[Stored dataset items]
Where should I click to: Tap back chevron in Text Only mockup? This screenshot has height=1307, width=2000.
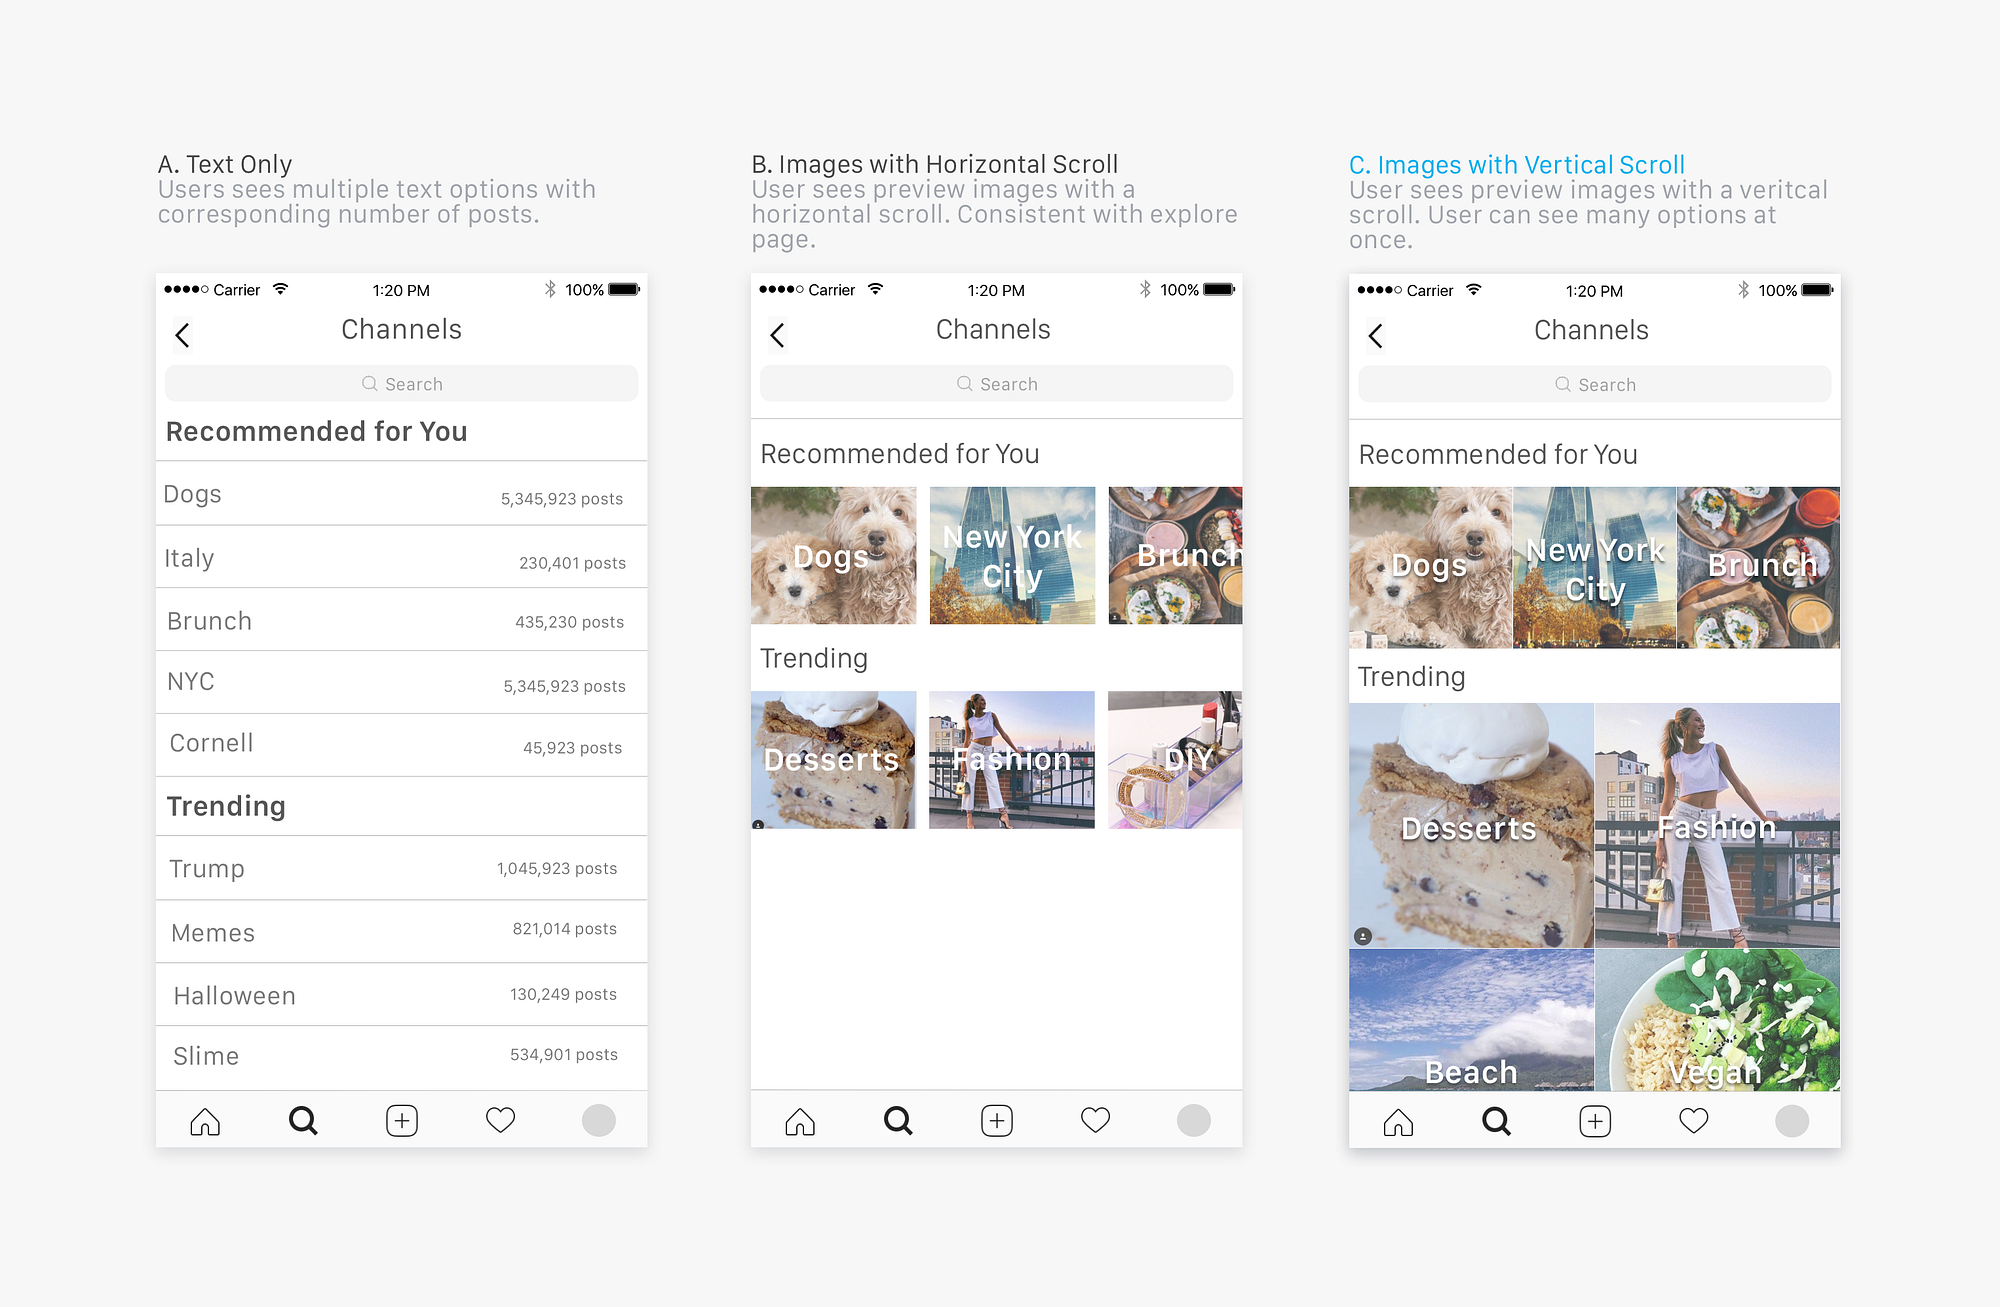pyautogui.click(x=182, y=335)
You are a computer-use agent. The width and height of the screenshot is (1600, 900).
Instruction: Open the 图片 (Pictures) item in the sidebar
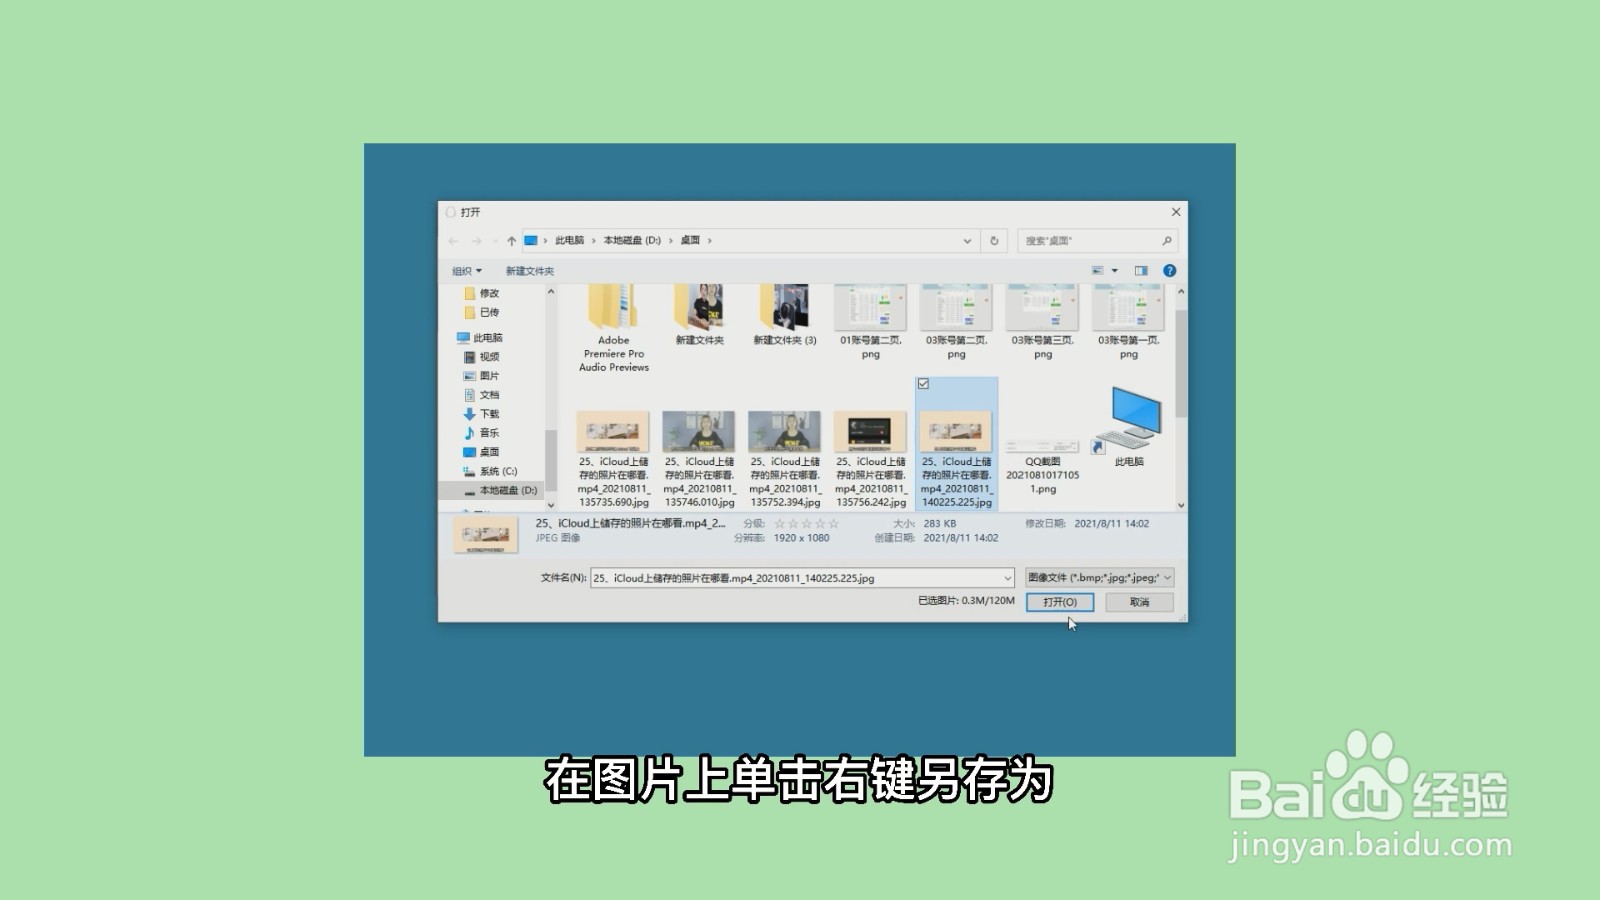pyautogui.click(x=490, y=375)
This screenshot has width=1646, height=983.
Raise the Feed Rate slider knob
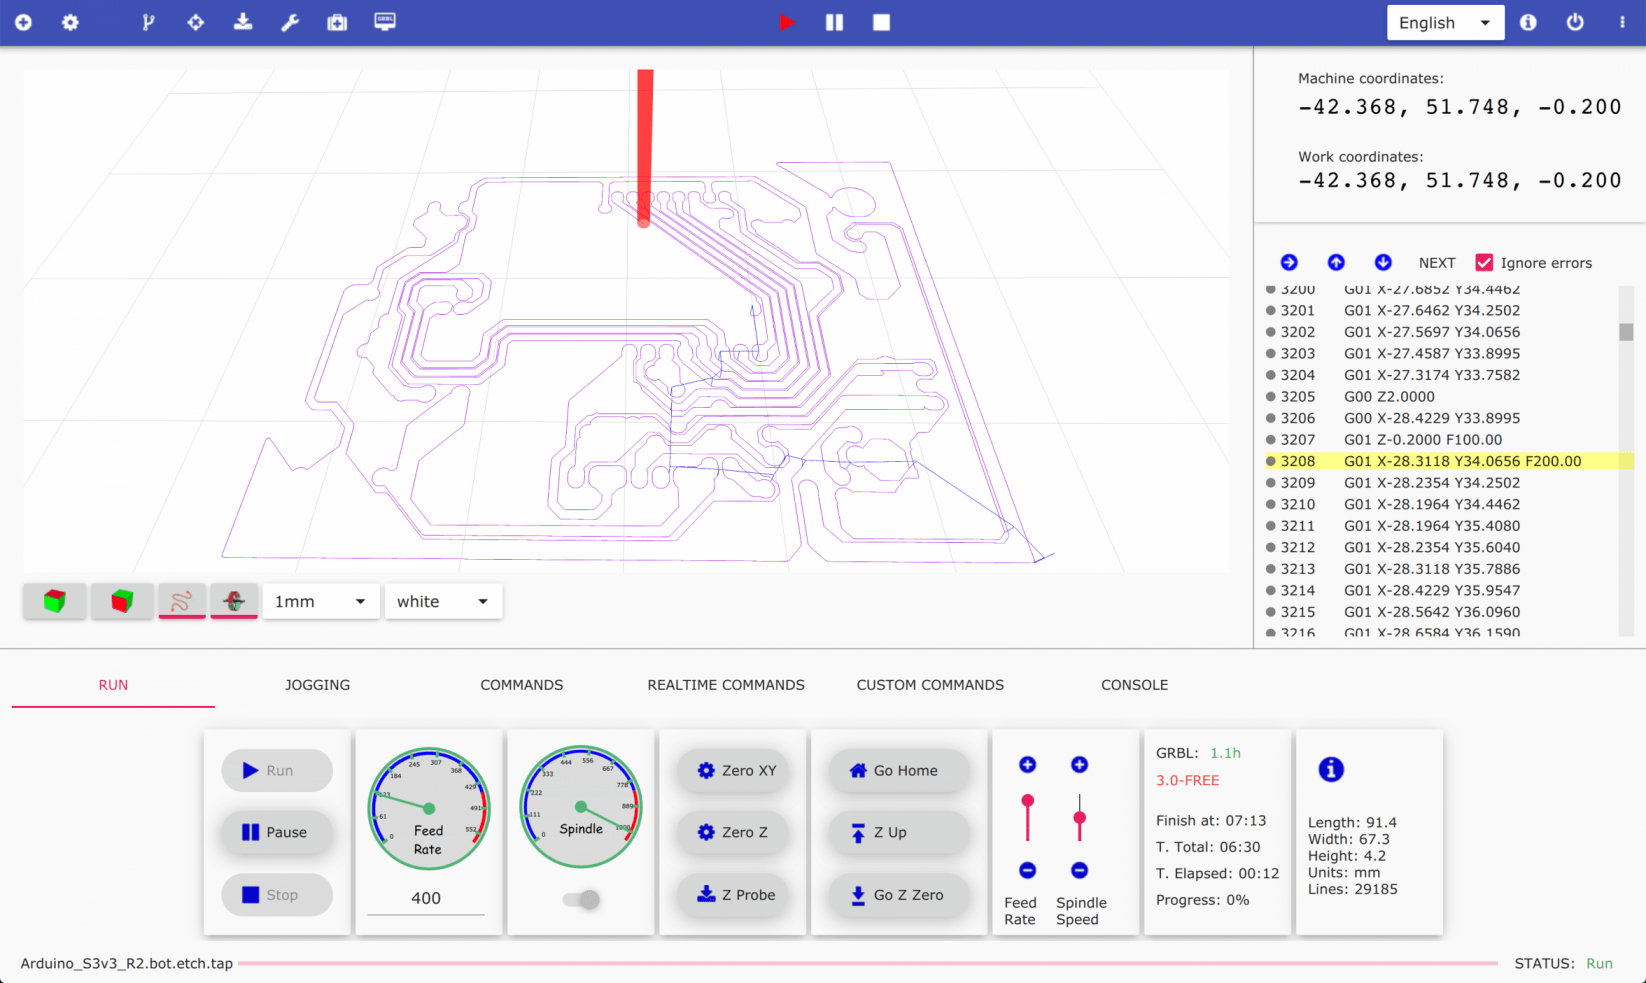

◆ Exercise objective ◆
Take the data above and set it down exactly, images excluded.

◆ The completed task ◆
Where should I click to: Tap back chevron in Text Only mockup? This screenshot has height=1307, width=2000.
pyautogui.click(x=182, y=335)
You are a computer-use agent. The width and height of the screenshot is (1600, 900).
Instruction: Open the 图片 (Pictures) item in the sidebar
pyautogui.click(x=490, y=375)
This screenshot has width=1646, height=983.
Raise the Feed Rate slider knob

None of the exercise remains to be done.